【コロナ禍】急転直下に「収入激減世帯に30万円」から「一律1人当たり現金10万円」となったその背景
公明党が激変した
まるで急転直下のように決まった「一律1人当たり現金10万円給付」の件。そのきっかけは、山口那津男代表が4月15日午前に安倍首相と約20分間面会し、直談判したことだった。
「一律1人当たり10万円の給付、これを組み替えて実行すべし、と。1次補正として実行すべしということをご提案しているわけであります」
翌16日午前に開かれた同党の中央幹事会で、山口代表は安倍首相に求めた内容について説明した。この時の安倍首相の返答は、「方向性をもって検討する」。その翌朝に山口代表が電話した時、安倍首相は「引き取って検討する」と述べたという。
結果的に公明党の主張がまるごと通ったことになる。だが公明党は当初から、「一律1人当たり現金10万円」を主張していたわけではない。

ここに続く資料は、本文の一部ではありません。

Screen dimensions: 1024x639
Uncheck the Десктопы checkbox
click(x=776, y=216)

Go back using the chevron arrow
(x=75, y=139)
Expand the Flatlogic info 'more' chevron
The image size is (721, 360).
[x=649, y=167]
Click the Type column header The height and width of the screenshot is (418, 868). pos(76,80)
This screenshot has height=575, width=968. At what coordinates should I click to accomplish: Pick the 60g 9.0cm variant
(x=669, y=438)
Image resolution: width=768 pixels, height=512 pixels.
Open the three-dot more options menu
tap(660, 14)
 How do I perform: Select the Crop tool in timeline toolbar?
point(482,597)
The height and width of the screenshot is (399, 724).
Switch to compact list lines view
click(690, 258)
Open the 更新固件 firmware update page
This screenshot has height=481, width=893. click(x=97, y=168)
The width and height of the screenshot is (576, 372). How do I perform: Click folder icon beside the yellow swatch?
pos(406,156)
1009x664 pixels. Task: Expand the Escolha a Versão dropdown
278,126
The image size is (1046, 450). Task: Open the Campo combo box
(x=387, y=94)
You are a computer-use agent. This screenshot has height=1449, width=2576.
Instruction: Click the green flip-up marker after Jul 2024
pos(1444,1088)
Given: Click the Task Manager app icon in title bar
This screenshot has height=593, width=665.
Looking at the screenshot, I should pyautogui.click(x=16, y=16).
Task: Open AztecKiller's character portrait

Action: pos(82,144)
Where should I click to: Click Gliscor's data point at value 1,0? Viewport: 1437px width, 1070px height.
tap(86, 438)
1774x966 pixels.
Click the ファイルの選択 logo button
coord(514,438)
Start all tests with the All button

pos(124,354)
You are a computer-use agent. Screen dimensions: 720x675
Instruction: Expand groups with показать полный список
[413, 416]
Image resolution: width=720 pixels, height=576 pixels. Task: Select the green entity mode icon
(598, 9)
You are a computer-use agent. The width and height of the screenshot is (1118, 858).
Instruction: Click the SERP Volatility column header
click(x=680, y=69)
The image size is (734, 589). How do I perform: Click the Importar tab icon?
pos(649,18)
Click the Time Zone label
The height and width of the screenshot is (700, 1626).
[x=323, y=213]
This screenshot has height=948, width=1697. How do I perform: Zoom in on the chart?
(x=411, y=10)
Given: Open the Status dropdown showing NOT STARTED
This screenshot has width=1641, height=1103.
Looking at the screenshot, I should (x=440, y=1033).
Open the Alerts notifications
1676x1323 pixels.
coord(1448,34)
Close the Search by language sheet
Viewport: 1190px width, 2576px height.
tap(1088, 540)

同党の斉藤哲夫新型コロナウイルス感染症対策本部長兼幹事長らが3月31日に安倍晋三首相に申し入れた提言書には、「収入が大幅に減少するなど深刻な影響が生じている人に1人当たり10万円給付」と明記。斉藤幹事長は3月27日の会見でも、「安定した収入がある方は、今回は対象外」と説明している。
にもかかわらず、公明党は一気に「一律給付」に変容した。「山口代表が変わったからだ」と、公明党関係者は話す。「どうやら“線路の向こう”から相当強く言われたらしい」
“線路の向こう”とは支持母体の創価学会を意味する。創価学会の通称になっている中央線「信濃町」駅を挟んで、創価学会本部と公明党本部が位置するからだ。
連立解消も辞さない構えだった公明党
しかし自民党も抵抗した。1次補正予算は16兆8057億円で、その全額を国債の発行でまかなうことになる。「大幅収入減の世帯に30万円支給」なら約4兆円で足りるが、「国民全員に一律10万円支給」となると約12兆円の財源が必要。第1次補正予算を大きく組み替えなくてはならなくなる。
15日夜に自公の幹事長らが協議したものの、話し合いは付かず、平行線のままで終わった。そのため公明党は、16日午前の衆議院予算委員会の理事懇を欠席。一歩も引かないという意地を見せるととともに、最終的には山口代表の口から「閣外に出る」との言葉も出たという。
これには安倍首相もすぐに対処せざるを得ず、午前11時半に麻生太郎副総理兼財務相が太田充主計局長を呼び寄せ、お昼に二階俊博幹事長、林幹雄幹事長代理、岸田文雄政調会長と協議した。中でも注目されたのは、岸田政調会長の存在だ。
ポスト安倍の芽はなくなった?
岸田政調会長は4月3日に官邸で安倍首相に具申し、その後に記者団に「焦点となる個人への現金給付について、一定の水準まで減少した世帯に対し、1世帯30万円支給するべきであるということを申し上げた」と述べている。いわば「減収1世帯30万円支給」の発案者だ。
だが岸田政調会長は16日夜には、「皆様の暮らしを守るために、自民党としても当初から訴えてきた10万円一律給付を前倒しで実施することを総理が決断しました」とTwitterに書き入れ、立場を豹変させた。
問われるスピード感
補正予算は週明けに審議入りしするが、政府与党はできるなら22日に成立させ、5月内に現金を支給したい。しかしきちんと審議するなら、補正予算の成立は5月1日となる予定だ。
「その場合、給付されるのは6月以降になるだろう」
国民民主党の玉木雄一郎代表は給付の遅さを憂慮する。玉木代表が「一律1人当たり現金10万円支給」を提唱したのは3月9日で、永田町で最も早い。
「最も大事なのはスピードだ。だから私は早くから『10万円配れ』と提唱してきた」
さらにコロナ禍が長期化する場合、「景気が回復するまで、一律1人当たり月額3万円ずつ支給」も考えているという玉木代表は、すでに次のステップに進んでいる。果たして政府与党は、追いつけるのか。